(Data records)
* * * * * * * * *

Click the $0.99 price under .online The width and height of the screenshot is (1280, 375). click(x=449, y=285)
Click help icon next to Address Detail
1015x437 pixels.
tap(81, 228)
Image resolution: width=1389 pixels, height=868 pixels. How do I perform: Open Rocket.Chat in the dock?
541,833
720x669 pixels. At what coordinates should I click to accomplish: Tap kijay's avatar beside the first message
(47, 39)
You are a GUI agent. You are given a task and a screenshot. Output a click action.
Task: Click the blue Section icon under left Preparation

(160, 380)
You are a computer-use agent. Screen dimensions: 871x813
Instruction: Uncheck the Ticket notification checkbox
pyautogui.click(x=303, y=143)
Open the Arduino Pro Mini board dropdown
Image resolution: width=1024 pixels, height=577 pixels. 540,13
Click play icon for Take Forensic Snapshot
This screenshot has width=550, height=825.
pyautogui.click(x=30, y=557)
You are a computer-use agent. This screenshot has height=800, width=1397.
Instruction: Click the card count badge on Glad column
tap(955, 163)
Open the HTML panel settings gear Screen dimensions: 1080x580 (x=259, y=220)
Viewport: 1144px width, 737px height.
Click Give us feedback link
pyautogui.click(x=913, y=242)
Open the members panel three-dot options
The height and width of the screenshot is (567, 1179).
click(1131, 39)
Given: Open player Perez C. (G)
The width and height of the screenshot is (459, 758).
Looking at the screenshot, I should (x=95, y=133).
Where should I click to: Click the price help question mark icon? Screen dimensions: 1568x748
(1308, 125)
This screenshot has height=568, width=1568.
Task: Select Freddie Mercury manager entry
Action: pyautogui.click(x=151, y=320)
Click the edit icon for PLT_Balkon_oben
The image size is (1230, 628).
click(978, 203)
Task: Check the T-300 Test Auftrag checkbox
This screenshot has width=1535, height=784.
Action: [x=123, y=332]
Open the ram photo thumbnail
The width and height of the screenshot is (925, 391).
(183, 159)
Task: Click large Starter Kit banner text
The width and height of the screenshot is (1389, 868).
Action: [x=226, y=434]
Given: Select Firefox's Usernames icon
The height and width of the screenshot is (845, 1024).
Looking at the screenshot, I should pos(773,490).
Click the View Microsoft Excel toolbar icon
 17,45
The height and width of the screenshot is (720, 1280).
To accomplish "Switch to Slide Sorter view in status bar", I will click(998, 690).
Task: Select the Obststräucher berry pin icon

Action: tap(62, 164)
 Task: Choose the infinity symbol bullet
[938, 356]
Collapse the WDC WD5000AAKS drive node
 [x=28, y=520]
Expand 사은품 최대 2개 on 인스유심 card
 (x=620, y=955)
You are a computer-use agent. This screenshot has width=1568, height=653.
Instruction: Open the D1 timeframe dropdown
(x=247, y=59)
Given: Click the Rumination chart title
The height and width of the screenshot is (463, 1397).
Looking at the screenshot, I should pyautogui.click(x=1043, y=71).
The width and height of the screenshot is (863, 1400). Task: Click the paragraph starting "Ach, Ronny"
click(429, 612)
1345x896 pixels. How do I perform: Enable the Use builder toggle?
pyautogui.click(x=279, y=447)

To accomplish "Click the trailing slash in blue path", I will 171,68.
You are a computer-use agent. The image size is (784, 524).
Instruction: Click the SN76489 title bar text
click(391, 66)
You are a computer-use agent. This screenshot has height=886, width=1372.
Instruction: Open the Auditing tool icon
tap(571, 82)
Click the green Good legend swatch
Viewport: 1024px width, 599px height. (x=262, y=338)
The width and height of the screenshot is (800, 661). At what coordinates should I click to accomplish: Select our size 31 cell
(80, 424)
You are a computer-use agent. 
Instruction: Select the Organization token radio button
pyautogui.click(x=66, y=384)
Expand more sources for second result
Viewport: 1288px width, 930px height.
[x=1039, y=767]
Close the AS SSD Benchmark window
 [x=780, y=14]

* * * * * * * * *

Return every record exactly as it was given.

#### [EXERCISE ANSWER]
Click the $0.99 price under .online The width and height of the screenshot is (1280, 375). click(x=449, y=285)
Click help icon next to Address Detail
1015x437 pixels.
tap(81, 228)
Image resolution: width=1389 pixels, height=868 pixels. How do I perform: Open Rocket.Chat in the dock?
541,833
720x669 pixels. At what coordinates should I click to accomplish: Tap kijay's avatar beside the first message
(47, 39)
You are a GUI agent. You are given a task and a screenshot. Output a click action.
Task: Click the blue Section icon under left Preparation

(160, 380)
You are a computer-use agent. Screen dimensions: 871x813
Instruction: Uncheck the Ticket notification checkbox
pyautogui.click(x=303, y=143)
Open the Arduino Pro Mini board dropdown
Image resolution: width=1024 pixels, height=577 pixels. 540,13
Click play icon for Take Forensic Snapshot
This screenshot has width=550, height=825.
pyautogui.click(x=30, y=557)
You are a computer-use agent. This screenshot has height=800, width=1397.
Instruction: Click the card count badge on Glad column
tap(955, 163)
Open the HTML panel settings gear Screen dimensions: 1080x580 (x=259, y=220)
Viewport: 1144px width, 737px height.
Click Give us feedback link
pyautogui.click(x=913, y=242)
Open the members panel three-dot options
The height and width of the screenshot is (567, 1179).
click(1131, 39)
Given: Open player Perez C. (G)
The width and height of the screenshot is (459, 758).
Looking at the screenshot, I should (x=95, y=133).
Where should I click to: Click the price help question mark icon? Screen dimensions: 1568x748
(1308, 125)
This screenshot has height=568, width=1568.
Task: Select Freddie Mercury manager entry
Action: pyautogui.click(x=151, y=320)
Click the edit icon for PLT_Balkon_oben
The image size is (1230, 628).
click(978, 203)
Task: Check the T-300 Test Auftrag checkbox
This screenshot has width=1535, height=784.
Action: [x=123, y=332]
Open the ram photo thumbnail
The width and height of the screenshot is (925, 391).
(183, 159)
Task: Click large Starter Kit banner text
The width and height of the screenshot is (1389, 868).
Action: [x=226, y=434]
Given: Select Firefox's Usernames icon
The height and width of the screenshot is (845, 1024).
Looking at the screenshot, I should pos(773,490).
Click the View Microsoft Excel toolbar icon
 17,45
The height and width of the screenshot is (720, 1280).
To accomplish "Switch to Slide Sorter view in status bar", I will click(998, 690).
Task: Select the Obststräucher berry pin icon

Action: tap(62, 164)
 Task: Choose the infinity symbol bullet
[938, 356]
Collapse the WDC WD5000AAKS drive node
 [x=28, y=520]
Expand 사은품 최대 2개 on 인스유심 card
 (x=620, y=955)
You are a computer-use agent. This screenshot has width=1568, height=653.
Instruction: Open the D1 timeframe dropdown
(x=247, y=59)
Given: Click the Rumination chart title
The height and width of the screenshot is (463, 1397).
Looking at the screenshot, I should pyautogui.click(x=1043, y=71).
The width and height of the screenshot is (863, 1400). Task: Click the paragraph starting "Ach, Ronny"
click(429, 612)
1345x896 pixels. How do I perform: Enable the Use builder toggle?
pyautogui.click(x=279, y=447)

To accomplish "Click the trailing slash in blue path", I will 171,68.
You are a computer-use agent. The image size is (784, 524).
Instruction: Click the SN76489 title bar text
click(391, 66)
You are a computer-use agent. This screenshot has height=886, width=1372.
Instruction: Open the Auditing tool icon
tap(571, 82)
Click the green Good legend swatch
Viewport: 1024px width, 599px height. (x=262, y=338)
The width and height of the screenshot is (800, 661). At what coordinates should I click to accomplish: Select our size 31 cell
(80, 424)
You are a computer-use agent. 
Instruction: Select the Organization token radio button
pyautogui.click(x=66, y=384)
Expand more sources for second result
Viewport: 1288px width, 930px height.
[x=1039, y=767]
Close the AS SSD Benchmark window
 [x=780, y=14]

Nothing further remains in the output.